Background: Congenital cutaneous hemangiomas (CCH) are vascular tumors that develop in utero and rarely require treatment during the neonatal period. Little is known regarding the characteristics of newborns with CCH. Our goal is to describe the burden of CCH on newborn hospital stays in the United States (US). Methods: We evaluated data from the National Inpatient Sample from 2009-2015. A weighted multivariate logistic regression model was used to determine predictors for having a CCH in newborns. A weighted multivariate linear regression model was used to determine predictors for length of stay and cost of care. Weighted frequencies of various diagnostic procedures were compared using Rao-Scott Chi-Square tests. Results: We identified 42,666 newborns with CCH and 24,992,290 newborns without CCH (prevalence 17.0 per 100,000). Controlling for all covariates, female (adjusted odds ratio [aOR] 1.52), white (aOR 1.69) newborns from higher income families (aOR 1.44) in metropolitan cities (aOR 1.17) were most likely to be born with CCH (p<0.001 for all). Newborns with CCH underwent more diagnostic procedures, including magnetic resonance imaging (risk ratio [RR] 6.45, p<0.001).
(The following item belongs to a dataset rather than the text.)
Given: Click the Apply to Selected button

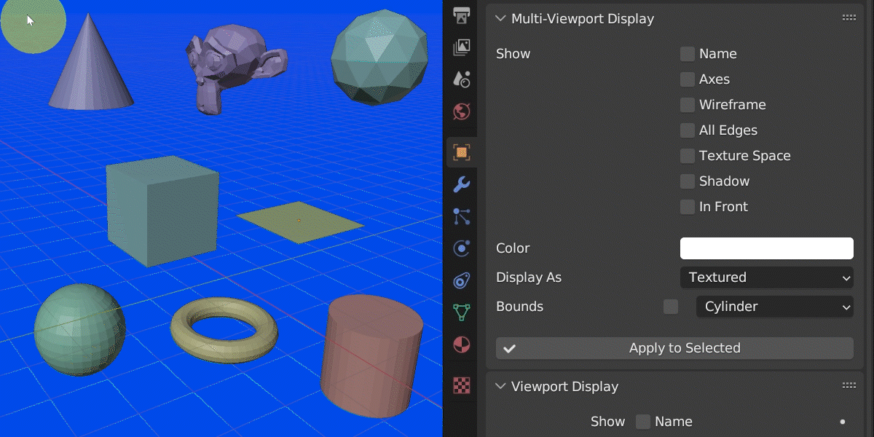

Newborns with CCH who were premature (aOR 3.88), white (aOR 1.14), underwent more procedures (aOR 8.81), and were born in urban hospitals (aOR 2.66) had the greatest cost of care (p<0.001 for all). Premature (aOR 3.74) newborns with CCH in urban hospitals (aOR 1.31) had longer hospital stays (p<0.001 for all). The average cost of care per newborn stay with CCH was $59,709. Cost of care and length of stay increased from 2009 ($26,486/7.3 days) to 2015 ($92,852/13.0 days) for newborns with CCH.Conclusion: This study provides nationally representative estimates of the burden of CCH on newborn care in the US. Understanding contributors to costly hospital stays for newborns with CCH is critical in developing interventions to reduce the impact of CCH on newborn care.